13. Each party agrees and acknowledges that such party and its directors, officers, employees, agents and representatives will and may disclose business information and information about the proposed transaction in the course of securing financings for Guildhall and that both parties and their representatives may be required to disclose that information under applicable regulatory or legal requirements, if any.
14. The parties hereto agree that neither will solicit any third party for the licensing, lease, transfer, assignment, encumbrance or sale of any or all their respective interests in the Assets or the First West Shares, or solicit opportunities for either party to enter into any discussions with any third party for the licensing, lease, transfer, assignment, encumbrance or sale of any or all of the Assets or the First West Shares, for the term of the Offer. This section shall not be read to prohibit the parties from conducting such discussions which are in the ordinary course of business but is intended to be read as protecting each of the parties from the other entering into negotiations which would conflict with the transactions contemplated by the Offer.
15. This LOI shall be construed in accordance with, and governed by, the laws of the Province of British Columbia, and each party separately and unconditionally subjects to the jurisdiction of any court of competent authority in the Province of British Columbia, and the rules and regulations thereof.
16. This LOI sets forth the entire understanding of the parties with respect to the subject matter hereof. The LOI may be modified at anytime by agreement of the parties hereto.
17. The parties shall, on or before Closing, prepare, execute and file any and all documents (including, if necessary, a directors’ circular of First West) necessary to comply with all applicable provincial securities laws, rules and regulations in any jurisdiction where they are required to do so.

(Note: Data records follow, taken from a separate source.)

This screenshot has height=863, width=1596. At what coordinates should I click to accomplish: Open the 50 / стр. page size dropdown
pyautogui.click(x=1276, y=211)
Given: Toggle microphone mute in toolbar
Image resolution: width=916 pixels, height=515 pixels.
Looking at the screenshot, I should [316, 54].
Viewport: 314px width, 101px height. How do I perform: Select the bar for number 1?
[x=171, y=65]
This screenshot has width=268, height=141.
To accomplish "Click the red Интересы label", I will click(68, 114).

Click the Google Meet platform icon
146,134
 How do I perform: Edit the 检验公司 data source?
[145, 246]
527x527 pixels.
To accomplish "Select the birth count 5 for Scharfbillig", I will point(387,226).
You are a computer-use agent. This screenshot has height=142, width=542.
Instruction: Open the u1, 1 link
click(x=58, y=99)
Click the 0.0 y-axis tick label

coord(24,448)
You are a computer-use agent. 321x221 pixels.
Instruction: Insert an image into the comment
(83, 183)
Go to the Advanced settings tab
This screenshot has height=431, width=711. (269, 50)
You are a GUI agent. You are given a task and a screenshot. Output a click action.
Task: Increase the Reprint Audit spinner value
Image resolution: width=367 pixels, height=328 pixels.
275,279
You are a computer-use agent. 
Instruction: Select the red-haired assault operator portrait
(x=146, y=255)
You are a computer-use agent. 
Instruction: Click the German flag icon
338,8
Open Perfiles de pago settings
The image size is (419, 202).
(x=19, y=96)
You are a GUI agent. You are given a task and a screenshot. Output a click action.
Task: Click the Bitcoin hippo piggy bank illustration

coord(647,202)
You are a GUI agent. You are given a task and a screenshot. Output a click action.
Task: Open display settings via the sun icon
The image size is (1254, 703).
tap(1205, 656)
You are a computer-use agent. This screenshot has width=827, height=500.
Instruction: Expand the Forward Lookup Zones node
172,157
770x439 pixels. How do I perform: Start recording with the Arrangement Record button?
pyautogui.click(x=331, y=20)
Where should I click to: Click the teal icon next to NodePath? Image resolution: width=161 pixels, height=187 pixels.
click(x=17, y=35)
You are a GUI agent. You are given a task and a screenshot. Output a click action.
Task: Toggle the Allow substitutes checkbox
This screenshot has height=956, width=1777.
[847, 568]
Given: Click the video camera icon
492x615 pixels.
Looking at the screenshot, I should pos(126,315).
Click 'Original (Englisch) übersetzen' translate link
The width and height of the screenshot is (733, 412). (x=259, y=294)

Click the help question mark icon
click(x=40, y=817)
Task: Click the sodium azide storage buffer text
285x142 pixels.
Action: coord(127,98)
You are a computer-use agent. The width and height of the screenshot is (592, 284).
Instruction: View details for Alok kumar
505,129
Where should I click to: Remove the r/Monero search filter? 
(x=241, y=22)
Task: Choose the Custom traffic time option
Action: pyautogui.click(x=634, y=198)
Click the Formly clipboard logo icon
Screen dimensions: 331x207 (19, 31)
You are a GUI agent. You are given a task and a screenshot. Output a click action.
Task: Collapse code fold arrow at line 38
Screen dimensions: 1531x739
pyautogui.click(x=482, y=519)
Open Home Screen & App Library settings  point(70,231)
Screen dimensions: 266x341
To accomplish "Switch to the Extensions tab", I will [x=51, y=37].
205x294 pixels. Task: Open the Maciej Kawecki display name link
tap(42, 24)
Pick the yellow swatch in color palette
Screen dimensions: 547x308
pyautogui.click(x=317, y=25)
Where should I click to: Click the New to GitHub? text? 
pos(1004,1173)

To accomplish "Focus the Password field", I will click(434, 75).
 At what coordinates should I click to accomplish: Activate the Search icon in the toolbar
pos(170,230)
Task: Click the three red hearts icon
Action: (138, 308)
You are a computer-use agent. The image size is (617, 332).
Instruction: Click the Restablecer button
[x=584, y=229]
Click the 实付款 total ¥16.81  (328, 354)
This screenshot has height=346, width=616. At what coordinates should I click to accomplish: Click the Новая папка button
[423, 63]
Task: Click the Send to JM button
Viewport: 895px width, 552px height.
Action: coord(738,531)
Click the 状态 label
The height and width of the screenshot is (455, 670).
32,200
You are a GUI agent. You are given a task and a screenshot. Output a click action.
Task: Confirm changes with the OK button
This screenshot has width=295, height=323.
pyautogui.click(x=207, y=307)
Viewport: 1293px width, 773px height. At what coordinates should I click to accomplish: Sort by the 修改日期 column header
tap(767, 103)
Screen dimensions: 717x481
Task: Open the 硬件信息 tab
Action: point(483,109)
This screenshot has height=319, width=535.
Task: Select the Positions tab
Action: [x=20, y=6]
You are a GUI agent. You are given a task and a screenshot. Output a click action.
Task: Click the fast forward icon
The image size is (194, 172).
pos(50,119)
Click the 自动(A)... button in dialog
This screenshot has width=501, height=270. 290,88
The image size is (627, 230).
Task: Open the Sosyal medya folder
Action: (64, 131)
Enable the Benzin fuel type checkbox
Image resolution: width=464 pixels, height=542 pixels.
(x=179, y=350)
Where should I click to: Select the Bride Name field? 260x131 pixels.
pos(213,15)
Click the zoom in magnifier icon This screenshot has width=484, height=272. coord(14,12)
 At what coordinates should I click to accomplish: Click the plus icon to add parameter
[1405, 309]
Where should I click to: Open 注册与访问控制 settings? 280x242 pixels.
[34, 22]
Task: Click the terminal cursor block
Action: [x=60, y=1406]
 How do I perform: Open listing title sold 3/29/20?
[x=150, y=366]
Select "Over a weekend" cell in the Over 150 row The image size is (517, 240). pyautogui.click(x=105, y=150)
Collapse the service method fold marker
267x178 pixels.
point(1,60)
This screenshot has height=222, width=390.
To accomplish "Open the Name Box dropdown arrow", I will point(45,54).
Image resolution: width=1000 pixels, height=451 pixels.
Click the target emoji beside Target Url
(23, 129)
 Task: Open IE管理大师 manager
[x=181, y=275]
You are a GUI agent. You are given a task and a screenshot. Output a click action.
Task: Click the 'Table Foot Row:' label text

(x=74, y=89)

18. If any term or provision hereof shall be held illegal or invalid, this LOl shall be construed and enforced as if such illegal or invalid term or provision had not been contained herein.
19. Unless otherwise indicated, all references to currency in this LOl are references to the lawful currency of Canada.
20. The obligations of Guildhall hereunder are expressly conditional upon TSX-Venture Exchange, NEX or TSX approval of this Letter of Intent and the acquisition of the First West Shares by way of the Offer.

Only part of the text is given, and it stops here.